Lung cancer, which is the second most common cancer worldwide,¹ is not a frequently diagnosed cancer in our upsetting, possibly due to the low availability of core needles for deep-seated tumors, including those of the lungs and pleura, poor Bronco alveolar lavage techniques, poor pathology services, and a decreased number of subspecialists in the field, which might contributed to the low prevalence of this cancer.

This study was conducted in a private hospital setting, where patients are sent from different parts of the region. The costs of the procedures, the scarce availability of different specialties and subspecialties, and the absence of core needle biopsies to diagnose deep-seated masses are some of the factors that determine the type of specimens we took from patients; this might have affected the types of cancer seen on our routine day-to-day practice. The retrospective nature of the study and the difficulty in including the subsequent outcomes of patients were also additional limitations of the study. Some important risk factors, such as the HIV status of the patient, are missed, which may increase the degree of association with different factors.

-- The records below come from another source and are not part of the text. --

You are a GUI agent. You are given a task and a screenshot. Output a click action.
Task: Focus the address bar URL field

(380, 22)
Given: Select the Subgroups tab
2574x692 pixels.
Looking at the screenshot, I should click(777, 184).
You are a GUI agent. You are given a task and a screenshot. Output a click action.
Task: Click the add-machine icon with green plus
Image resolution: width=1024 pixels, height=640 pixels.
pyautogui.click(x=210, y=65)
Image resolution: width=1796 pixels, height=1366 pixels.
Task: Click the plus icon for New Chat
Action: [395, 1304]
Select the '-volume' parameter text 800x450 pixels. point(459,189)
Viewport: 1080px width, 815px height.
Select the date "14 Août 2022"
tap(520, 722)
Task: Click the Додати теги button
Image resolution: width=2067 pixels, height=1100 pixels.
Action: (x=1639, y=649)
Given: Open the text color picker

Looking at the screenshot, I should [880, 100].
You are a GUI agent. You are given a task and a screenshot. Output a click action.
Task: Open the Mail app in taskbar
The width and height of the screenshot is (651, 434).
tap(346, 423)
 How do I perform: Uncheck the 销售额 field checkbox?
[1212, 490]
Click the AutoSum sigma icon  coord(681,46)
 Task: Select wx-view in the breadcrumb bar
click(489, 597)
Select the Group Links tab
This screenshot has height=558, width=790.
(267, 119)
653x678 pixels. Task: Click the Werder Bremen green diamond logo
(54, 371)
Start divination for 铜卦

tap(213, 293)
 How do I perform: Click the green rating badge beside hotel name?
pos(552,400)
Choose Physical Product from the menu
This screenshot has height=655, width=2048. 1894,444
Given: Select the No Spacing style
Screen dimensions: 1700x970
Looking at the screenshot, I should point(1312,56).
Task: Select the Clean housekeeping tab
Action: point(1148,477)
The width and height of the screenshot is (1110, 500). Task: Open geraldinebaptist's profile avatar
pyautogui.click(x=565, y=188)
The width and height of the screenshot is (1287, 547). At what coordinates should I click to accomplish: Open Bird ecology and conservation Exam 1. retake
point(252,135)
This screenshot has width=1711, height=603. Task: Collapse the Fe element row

In conclusion, this study highlights the cancer burden in the Amhara region. Furthermore, large-scale studies should be performed from population cancer registries to obtain a complete picture of the cancer burden in the region. The prevalence of cancer reported in this study showed varied globally, across Africa, and other regions of the country. Even though the incidence of cancer significantly varies, the histologic findings for each of the common cancers are similar to findings around the world, Africa, and other regions of the country. The absence of subspecialty services, precancerous screenings for cervical, breast and colorectal cancers, inadequate diagnostic imaging, poor service and utilization of vaccination, and poor pathologic services might be some of the reasons associated with the disparities in the prevalence of cancer observed in our study. Even though multicenter study is important for determining the exact prevalence of cancer, this study could be very important for policy makers to understand the gap in minimizing the cancer burden and develop an approach to reduce the cancer burden in the region. The expansion of oncologic services, health education, screening and vaccination services, advancements in diagnostic modalities, and the involvement of the private sector in the management and care of cancer patients are very important health system focuses that should force policy makers to allocate resources accordingly. Those with confirmed cancer cases were linked back to the referring physicians/hospitals or referred to the only cancer treatment center in the town.

Acknowledgments

We are grateful to the GAMBY Private Limited Company for funding this research. We thank the GAMBY Medical and Business College research ethical reviewer committee.

Author Contributions

All authors made a significant contribution to this manuscript in all stages of conception, study design, execution, acquisition of data, analysis and interpretation, or in all these areas; took part in drafting, revising or critically reviewing the article; and gave final approval of the version to be published.

Funding Agent

The funding agent for this study was GAMBY Private Limited Company. The funding body has no influence on the design, data collection, analysis or interpretation of the results. All the things were declared from the funding body.

Availability of Data and Materials

All important data were included in the manuscript, and the corresponding author will share them if additional data are requested.

Competing Interests

The authors declare that they have no potential conflicts of interest.